Manche Experten ziehen schon Parallelen zu den 1970er Jahren. Damals nutzten die Gewerkschaften die Inflation als Argument, um Lohnerhöhungen von bis zu 14 Prozent durchzusetzen. Christoph Schröder, Ökonom vom Institut der deutschen Wirtschaft, hat in historischen Untersuchungen beobachtet, dass stark steigende Preise stets deutliche Lohnerhöhungen mit sich brachten. Das sei nicht nur in den 1970er Jahren, sondern auch in den 1990er Jahren nach der Wiedervereinigung der Fall gewesen.
Tatsächlich deutet die Einigung beim Tarifabschluss im öffentlichen Dienst auf höhere Lohnforderungen hin. Die rund 1,1 Millionen Tarifbeschäftigten der Länder bekommen 2,8 Prozent mehr Geld. ING-Chefvolkswirt Carsten Brzeski sieht in dem Abschluss einen Hinweis auf eine "sanfte Lohn-Preis-Spirale".
"Gefahr nicht zu unterschätzen"
"Die Gefahr, dass in diesem Jahr eine Lohn-Preis-Spirale in Gang kommt, ist nicht zu unterschätzen", sagt Holger Bonin vom Institut zur Zukunft der Arbeit gegenüber tagesschau.de. "Die Beschäftigten spüren den Anstieg der Lebenshaltungskosten mittlerweile ziemlich deutlich in ihrem Alltag und dürften dafür einen Ausgleich fordern. Und wie es aussieht, geben momentan viele Unternehmen ihre steigenden Kosten über die Preise an die Kunden weiter. So kann sich die Spirale nach oben drehen."

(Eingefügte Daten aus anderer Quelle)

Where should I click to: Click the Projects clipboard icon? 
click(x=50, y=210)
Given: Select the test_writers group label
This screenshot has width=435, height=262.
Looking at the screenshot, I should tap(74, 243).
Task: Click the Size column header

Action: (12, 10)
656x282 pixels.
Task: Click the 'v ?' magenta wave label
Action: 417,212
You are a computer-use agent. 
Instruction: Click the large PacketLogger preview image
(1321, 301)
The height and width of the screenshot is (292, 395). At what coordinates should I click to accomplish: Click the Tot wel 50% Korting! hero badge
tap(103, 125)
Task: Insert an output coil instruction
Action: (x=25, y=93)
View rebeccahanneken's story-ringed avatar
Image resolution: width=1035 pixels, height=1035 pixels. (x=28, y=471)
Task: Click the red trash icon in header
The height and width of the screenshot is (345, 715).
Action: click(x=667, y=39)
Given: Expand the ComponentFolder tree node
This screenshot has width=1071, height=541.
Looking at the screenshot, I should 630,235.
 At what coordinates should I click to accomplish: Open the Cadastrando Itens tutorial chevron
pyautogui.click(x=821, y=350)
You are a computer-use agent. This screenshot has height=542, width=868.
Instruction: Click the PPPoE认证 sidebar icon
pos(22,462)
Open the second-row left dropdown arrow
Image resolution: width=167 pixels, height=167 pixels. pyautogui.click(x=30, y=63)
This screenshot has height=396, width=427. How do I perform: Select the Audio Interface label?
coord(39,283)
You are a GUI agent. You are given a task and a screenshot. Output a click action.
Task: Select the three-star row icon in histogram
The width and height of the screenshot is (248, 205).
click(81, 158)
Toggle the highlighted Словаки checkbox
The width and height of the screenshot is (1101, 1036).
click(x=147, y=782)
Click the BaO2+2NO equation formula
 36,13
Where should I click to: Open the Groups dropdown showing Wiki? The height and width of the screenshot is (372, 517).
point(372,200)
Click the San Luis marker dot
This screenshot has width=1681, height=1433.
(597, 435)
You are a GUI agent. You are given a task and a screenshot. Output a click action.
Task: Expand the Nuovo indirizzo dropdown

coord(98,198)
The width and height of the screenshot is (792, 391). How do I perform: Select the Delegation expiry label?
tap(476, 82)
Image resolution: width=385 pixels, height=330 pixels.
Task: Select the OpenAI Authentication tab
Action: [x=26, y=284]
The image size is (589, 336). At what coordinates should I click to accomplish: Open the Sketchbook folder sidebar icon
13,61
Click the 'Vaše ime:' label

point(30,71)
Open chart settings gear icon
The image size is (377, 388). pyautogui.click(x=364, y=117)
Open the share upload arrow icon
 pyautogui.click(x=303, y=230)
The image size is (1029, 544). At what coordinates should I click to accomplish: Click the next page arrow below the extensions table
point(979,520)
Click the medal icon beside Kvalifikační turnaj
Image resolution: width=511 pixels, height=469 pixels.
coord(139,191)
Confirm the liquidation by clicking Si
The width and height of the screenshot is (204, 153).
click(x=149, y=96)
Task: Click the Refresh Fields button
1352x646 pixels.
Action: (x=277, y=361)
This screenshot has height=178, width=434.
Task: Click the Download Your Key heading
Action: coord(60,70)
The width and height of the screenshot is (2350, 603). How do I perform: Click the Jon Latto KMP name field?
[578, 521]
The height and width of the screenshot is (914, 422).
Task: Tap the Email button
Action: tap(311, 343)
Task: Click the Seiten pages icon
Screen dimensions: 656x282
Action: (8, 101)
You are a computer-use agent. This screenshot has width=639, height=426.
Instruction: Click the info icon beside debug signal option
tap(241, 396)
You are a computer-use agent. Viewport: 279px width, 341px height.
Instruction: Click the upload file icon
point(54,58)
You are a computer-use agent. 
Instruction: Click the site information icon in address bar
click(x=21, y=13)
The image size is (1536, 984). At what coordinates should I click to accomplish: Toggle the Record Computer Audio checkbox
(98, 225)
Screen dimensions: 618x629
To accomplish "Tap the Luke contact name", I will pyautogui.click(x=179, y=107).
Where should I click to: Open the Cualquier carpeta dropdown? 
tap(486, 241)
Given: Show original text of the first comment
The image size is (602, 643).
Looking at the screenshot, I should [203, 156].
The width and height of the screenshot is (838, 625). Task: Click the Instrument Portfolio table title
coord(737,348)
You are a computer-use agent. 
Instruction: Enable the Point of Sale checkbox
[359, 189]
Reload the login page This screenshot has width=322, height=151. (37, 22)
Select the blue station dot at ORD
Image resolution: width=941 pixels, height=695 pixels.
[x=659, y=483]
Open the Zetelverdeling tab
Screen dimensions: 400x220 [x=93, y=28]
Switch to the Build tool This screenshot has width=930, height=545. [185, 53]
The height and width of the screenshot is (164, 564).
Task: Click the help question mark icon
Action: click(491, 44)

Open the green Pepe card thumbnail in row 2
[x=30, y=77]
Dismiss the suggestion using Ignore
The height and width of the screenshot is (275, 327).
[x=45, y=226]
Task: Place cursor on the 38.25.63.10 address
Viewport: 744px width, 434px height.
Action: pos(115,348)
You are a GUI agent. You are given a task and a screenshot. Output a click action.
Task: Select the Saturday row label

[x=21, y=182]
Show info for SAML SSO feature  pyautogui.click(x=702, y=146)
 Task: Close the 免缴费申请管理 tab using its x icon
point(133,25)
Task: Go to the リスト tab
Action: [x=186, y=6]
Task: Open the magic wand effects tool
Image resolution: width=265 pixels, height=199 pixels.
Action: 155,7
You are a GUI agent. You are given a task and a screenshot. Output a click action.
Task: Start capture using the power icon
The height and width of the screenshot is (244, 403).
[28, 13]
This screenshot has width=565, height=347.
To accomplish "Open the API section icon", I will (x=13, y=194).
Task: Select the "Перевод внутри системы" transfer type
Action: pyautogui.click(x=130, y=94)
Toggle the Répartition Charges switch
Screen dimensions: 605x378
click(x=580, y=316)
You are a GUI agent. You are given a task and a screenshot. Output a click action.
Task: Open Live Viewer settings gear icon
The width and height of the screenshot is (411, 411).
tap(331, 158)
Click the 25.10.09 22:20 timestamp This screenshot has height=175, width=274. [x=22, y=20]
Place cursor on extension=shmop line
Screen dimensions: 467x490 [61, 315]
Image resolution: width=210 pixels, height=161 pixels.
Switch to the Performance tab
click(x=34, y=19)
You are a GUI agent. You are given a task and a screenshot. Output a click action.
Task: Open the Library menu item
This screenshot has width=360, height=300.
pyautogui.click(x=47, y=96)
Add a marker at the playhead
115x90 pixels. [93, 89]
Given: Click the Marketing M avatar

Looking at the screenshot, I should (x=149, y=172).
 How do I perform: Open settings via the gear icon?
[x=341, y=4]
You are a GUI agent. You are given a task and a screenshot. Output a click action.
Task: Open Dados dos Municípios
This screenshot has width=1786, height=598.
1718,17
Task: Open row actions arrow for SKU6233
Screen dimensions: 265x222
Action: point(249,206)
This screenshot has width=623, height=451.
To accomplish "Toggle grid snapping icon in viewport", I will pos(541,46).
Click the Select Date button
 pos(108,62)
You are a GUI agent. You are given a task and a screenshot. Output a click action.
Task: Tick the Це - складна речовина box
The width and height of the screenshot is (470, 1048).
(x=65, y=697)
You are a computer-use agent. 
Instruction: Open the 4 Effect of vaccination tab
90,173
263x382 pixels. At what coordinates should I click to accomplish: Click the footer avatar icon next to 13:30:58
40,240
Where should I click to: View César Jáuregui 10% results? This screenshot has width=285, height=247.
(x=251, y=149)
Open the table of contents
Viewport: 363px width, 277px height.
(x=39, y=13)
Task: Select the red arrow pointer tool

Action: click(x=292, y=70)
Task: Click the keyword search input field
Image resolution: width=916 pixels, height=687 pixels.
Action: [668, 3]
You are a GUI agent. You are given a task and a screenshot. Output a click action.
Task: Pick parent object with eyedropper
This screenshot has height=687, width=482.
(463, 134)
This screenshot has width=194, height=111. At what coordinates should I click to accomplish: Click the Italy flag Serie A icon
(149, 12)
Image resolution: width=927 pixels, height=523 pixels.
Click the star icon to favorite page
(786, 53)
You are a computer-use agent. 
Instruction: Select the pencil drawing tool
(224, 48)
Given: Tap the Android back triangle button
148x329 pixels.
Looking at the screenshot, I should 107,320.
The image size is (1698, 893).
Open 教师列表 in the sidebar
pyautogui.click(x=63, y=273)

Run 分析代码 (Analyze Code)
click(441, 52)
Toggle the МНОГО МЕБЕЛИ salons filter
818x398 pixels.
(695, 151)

Ökonom Marcel Fratzscher hält solche Ängste für übertrieben. "In den vergangenen 30 Jahren ist der Anteil der Löhne an den Wirtschaftsleistungen in Deutschland leicht gesunken." Eine Lohn-Preis-Spirale wie in den 1970er Jahren mit Inflationsraten von sieben oder acht Prozent sehe er nicht.
Spirale in den USA schon in Gang gekommen
Wie schnell eine Lohn-Preis-Spirale in Gang kommen kann, zeigen die USA. Dort hat sich nach Beobachtung von Commerzbank-Chefvolkswirt Krämer der Anstieg der Arbeitskosten massiv beschleunigt. "In den USA zeichnet sich ein breit angelegter Preisanstieg ab."
Auch in Deutschland gibt es vereinzelt schon Anzeichen für deutliche Lohnanhebungen. Auf einem Mittelstandskongress in Süddeutschland berichteten jüngst Vertreter über Tech-Unternehmen in München, die Fachkräfte mit Gehaltssteigerungen von über zehn Prozent anzulocken versuchten. Wie war das noch mit dem "Ketchup-Effekt"?